Published (27 Dec 09)
By Kathleen Carrier
“Captured souls” is my on-going series of drawings. Hell, It’s my passion. The techniques I use range from traditional to bits and pieces of things I have learned along the way. Let me share a few:
1. Find a pencil that fits you. I have tried them all but I keep coming back to mechanical pencils. And I am talking about the ones that you can buy at any office supply store. I like .05, .07, and .09. They’re great because you don’t have to stop and sharpen them. Now they come in self feed type so you don’t even have to click the lead. Some might say it’s a little anal retentive to cover an entire 16x20 piece of paper with the .05, but that’s what I do. You decide what fits your hand. And there are times when other methods will work too.
2. Choosing your paper is important. I like Bristol which is a thicker paper. I do take my pages out of the sketch book while working on them. Vellum smooth is the smoothest paper I have found and, Strathmore makes a great one. Your pencil just glides across the paper.
3. Next you have to draw in a ruff out-line of your subject as starting point. I think most people who draw understand this point. When I say souls I am talking about your subject. And you will know it as soon as you see it; it’s something that you need to capture on paper. If it does not catch your heart. Then don’t draw it. Find that one that is you. Your muse. Even if it changes from time to time, everyone has a muse… find it. Mine is people.
4. Developing darks in your back ground. I am not saying to fill in the back ground first. But shade in parts that are in the back ground. Then take a light pencil and lightly shade the lighter tones of your drawing. For me it would be the faces. Developing as you go, getting darker.
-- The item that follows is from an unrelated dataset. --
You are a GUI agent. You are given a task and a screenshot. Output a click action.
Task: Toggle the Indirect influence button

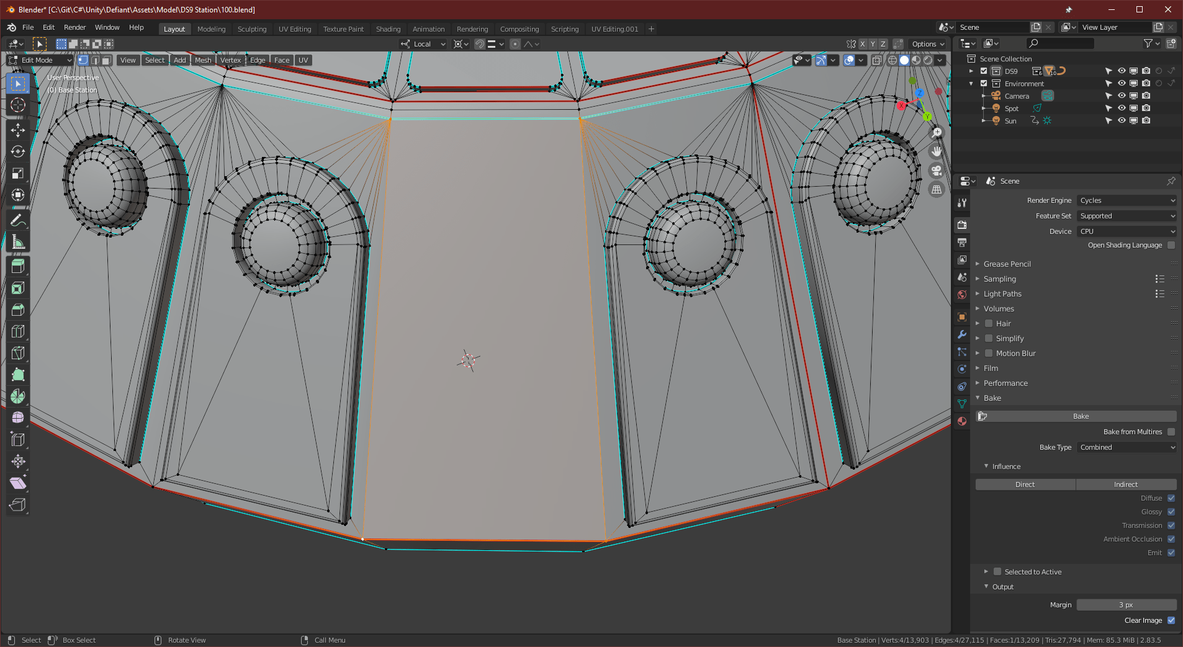click(1125, 484)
It’s at this point that I tend to move to the left side of my drawing and work my way to the right, (I am right handed) so that I have no worries about smearing my work. Laying in heavy with my pencil at this point adding bulk to my work.
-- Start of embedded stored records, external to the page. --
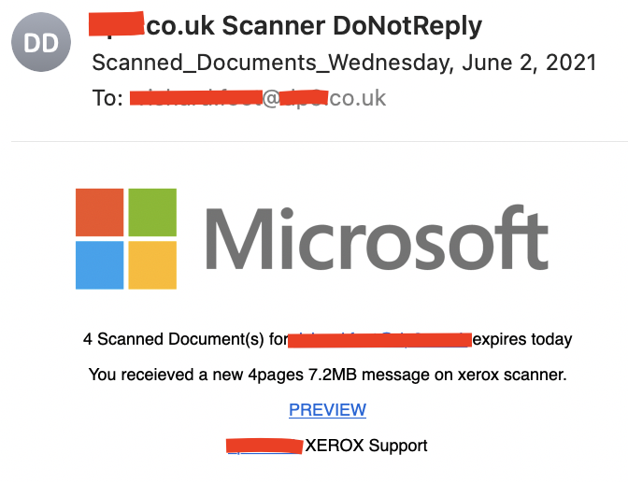Click the DD sender avatar circle
This screenshot has width=628, height=482.
pyautogui.click(x=41, y=42)

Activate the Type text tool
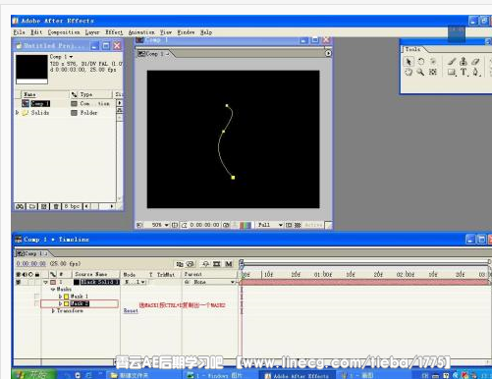pyautogui.click(x=464, y=72)
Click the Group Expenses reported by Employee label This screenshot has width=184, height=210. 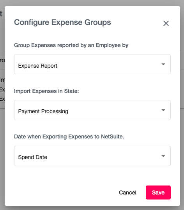pyautogui.click(x=71, y=45)
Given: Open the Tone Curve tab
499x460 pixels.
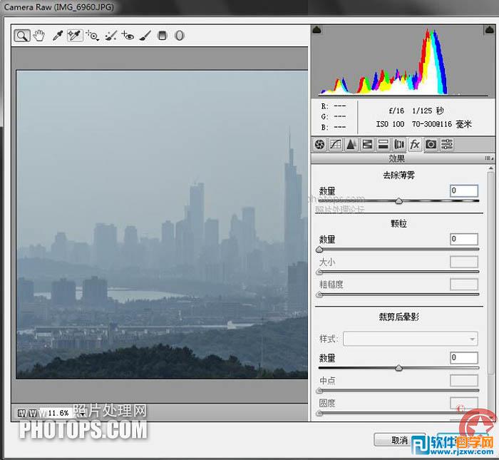Looking at the screenshot, I should (x=336, y=145).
5. White to Black. If I could teach one thing to anyone. This would be it because just by chance in talking to an artist friend of mine he said this, not necessarily directed at me but, about his work as it being the most important thing. It suddenly clicked in my mind and I can say it’s the one thing that made my art go from art to pieces of art that you can feel the passion in. He said that in every drawing you must have black and white and that you must have 10 shades in between! Think about it, we don’t live in a world of grays, do we? Try it do you have a drawing sitting that just does not speak to you? Try to add some black and white see what happens.
6. Another thing that really helps me is to turn my drawing upside down and draw that way for awhile. Especially if I am just filling in spaces. I am not focusing on the drawing and I am giving my mind a rest from looking at my drawing. So that when I turn it back upright I see it in a new light and maybe see something that I might have missed.
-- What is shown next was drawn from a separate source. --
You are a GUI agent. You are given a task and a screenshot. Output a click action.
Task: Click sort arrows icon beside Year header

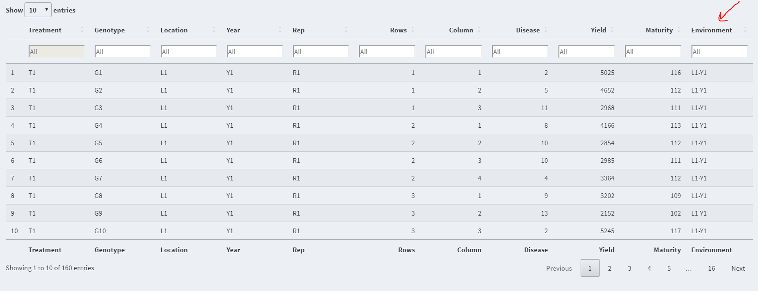click(x=280, y=30)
7. This one I think most people do after the completion of a drawing. I put it away for a day or so and then bring it out one last time. I would like to say that I’m completely satisfied and make no more revisions to it, but it seems I always find something. But I have made a deal with myself. That’s the last time that I will touch it, I know myself all too well. I can look at drawings from years ago that have won awards or that have been sold because people love them and I still see one more thing that could have been done. So, I’ve decided not to second guess my art, after this one last look.
So there you have 7 quick thoughts that I use in my life, take what you like and leave the rest. If it works for you pass it on, and maybe there will be another soul captured today.